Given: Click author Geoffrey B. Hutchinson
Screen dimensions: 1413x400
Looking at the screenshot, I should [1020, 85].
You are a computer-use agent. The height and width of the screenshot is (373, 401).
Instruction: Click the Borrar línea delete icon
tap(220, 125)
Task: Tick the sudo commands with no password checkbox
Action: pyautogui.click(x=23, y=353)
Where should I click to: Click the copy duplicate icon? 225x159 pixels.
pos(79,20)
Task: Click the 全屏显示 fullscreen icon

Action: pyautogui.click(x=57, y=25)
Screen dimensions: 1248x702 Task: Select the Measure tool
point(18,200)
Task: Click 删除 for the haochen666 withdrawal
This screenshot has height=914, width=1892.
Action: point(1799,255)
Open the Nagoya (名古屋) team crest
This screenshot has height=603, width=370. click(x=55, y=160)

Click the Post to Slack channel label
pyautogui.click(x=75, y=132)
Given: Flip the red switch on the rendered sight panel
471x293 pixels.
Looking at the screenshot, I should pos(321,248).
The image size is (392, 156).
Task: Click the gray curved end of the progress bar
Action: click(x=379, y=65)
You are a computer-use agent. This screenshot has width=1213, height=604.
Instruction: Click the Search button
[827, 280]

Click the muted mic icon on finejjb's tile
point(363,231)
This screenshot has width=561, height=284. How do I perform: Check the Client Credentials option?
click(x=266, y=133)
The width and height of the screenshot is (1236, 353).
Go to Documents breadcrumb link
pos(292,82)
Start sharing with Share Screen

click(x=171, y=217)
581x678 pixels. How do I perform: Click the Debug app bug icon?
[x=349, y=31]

YOUR INSTRUCTIONS: Output every line of the records above as a numbered list, omitting blank lines.

WRITTEN RESPONSE:
1. Given: Click author Geoffrey B. Hutchinson
2. Screen dimensions: 1413x400
3. Looking at the screenshot, I should [1020, 85].
4. You are a computer-use agent. The height and width of the screenshot is (373, 401).
5. Instruction: Click the Borrar línea delete icon
6. tap(220, 125)
7. Task: Tick the sudo commands with no password checkbox
8. Action: pyautogui.click(x=23, y=353)
9. Where should I click to: Click the copy duplicate icon? 225x159 pixels.
10. pos(79,20)
11. Task: Click the 全屏显示 fullscreen icon
12. Action: pyautogui.click(x=57, y=25)
13. Screen dimensions: 1248x702 Task: Select the Measure tool
14. point(18,200)
15. Task: Click 删除 for the haochen666 withdrawal
16. This screenshot has height=914, width=1892.
17. Action: point(1799,255)
18. Open the Nagoya (名古屋) team crest
19. This screenshot has height=603, width=370. click(x=55, y=160)
20. Click the Post to Slack channel label
21. pyautogui.click(x=75, y=132)
22. Given: Flip the red switch on the rendered sight panel
23. 471x293 pixels.
24. Looking at the screenshot, I should pos(321,248).
25. The image size is (392, 156).
26. Task: Click the gray curved end of the progress bar
27. Action: click(x=379, y=65)
28. You are a computer-use agent. This screenshot has width=1213, height=604.
29. Instruction: Click the Search button
30. [827, 280]
31. Click the muted mic icon on finejjb's tile
32. point(363,231)
33. This screenshot has width=561, height=284. How do I perform: Check the Client Credentials option?
34. click(x=266, y=133)
35. The width and height of the screenshot is (1236, 353).
36. Go to Documents breadcrumb link
37. pos(292,82)
38. Start sharing with Share Screen
39. click(x=171, y=217)
40. 581x678 pixels. How do I perform: Click the Debug app bug icon?
41. [x=349, y=31]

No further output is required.